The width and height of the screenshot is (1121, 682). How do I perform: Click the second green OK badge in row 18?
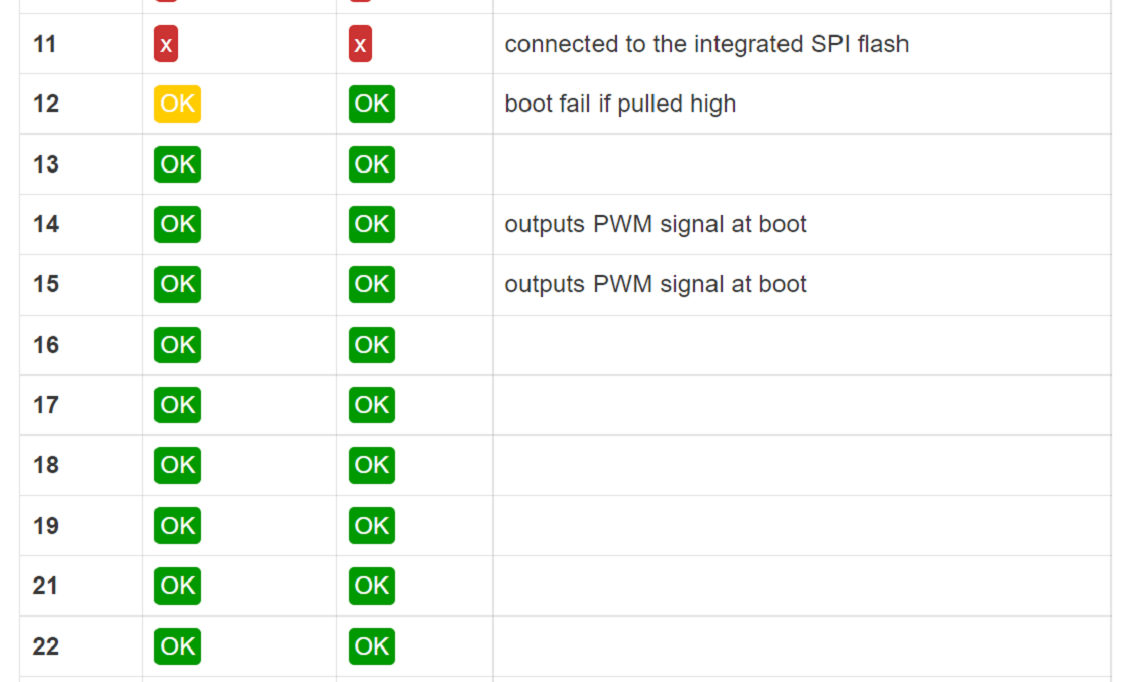(371, 465)
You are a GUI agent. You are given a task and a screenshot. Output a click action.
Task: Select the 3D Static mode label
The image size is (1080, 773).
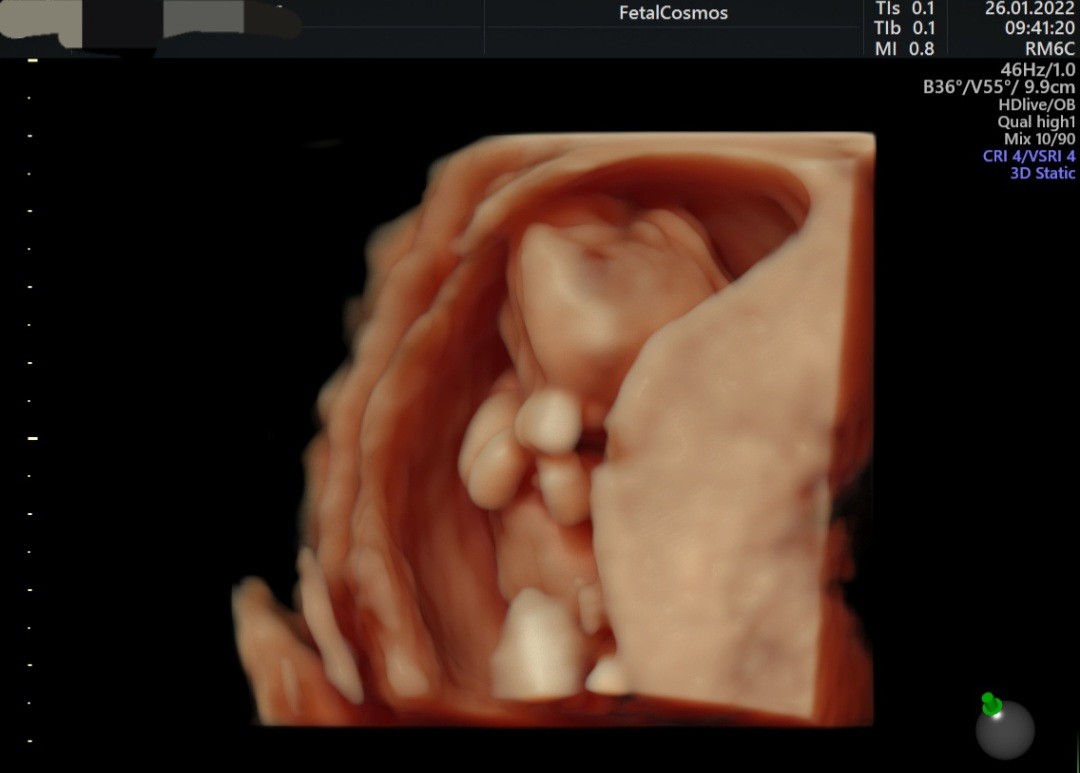pyautogui.click(x=1042, y=173)
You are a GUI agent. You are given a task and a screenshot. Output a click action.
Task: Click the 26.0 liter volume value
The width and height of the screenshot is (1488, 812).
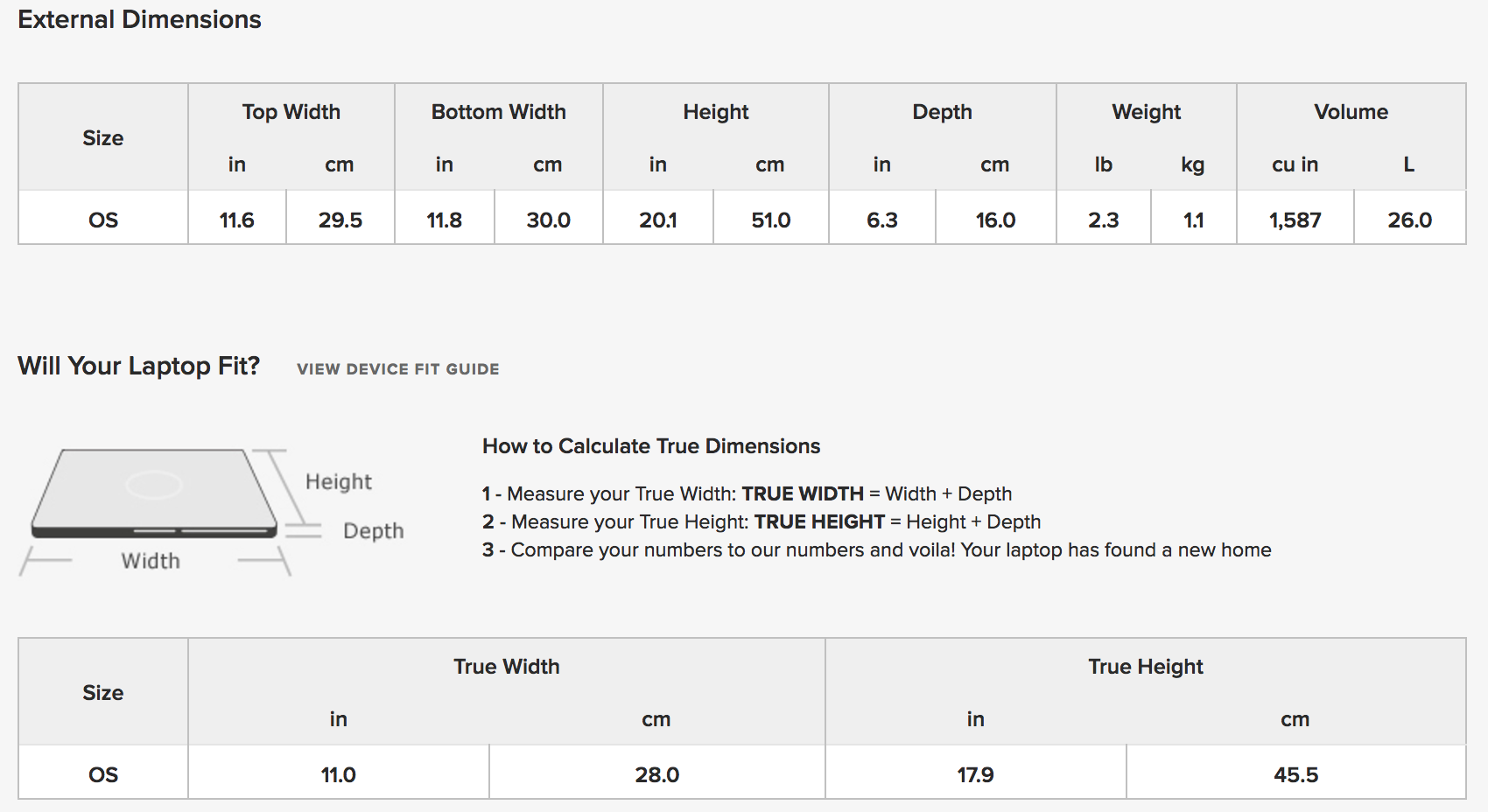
==================================================
● **Required work**
Reproduce all of the material above word for word. Omit the pictures.

● **Result**
The width and height of the screenshot is (1121, 682). How do I perform: Click the second green OK badge in row 18?
(371, 465)
You are a GUI agent. You are given a task and a screenshot. Output a click action.
Task: Select the 3D Static mode label
The image size is (1080, 773).
pyautogui.click(x=1042, y=173)
You are a GUI agent. You are given a task and a screenshot. Output a click action.
Task: Click the 26.0 liter volume value
The width and height of the screenshot is (1488, 812).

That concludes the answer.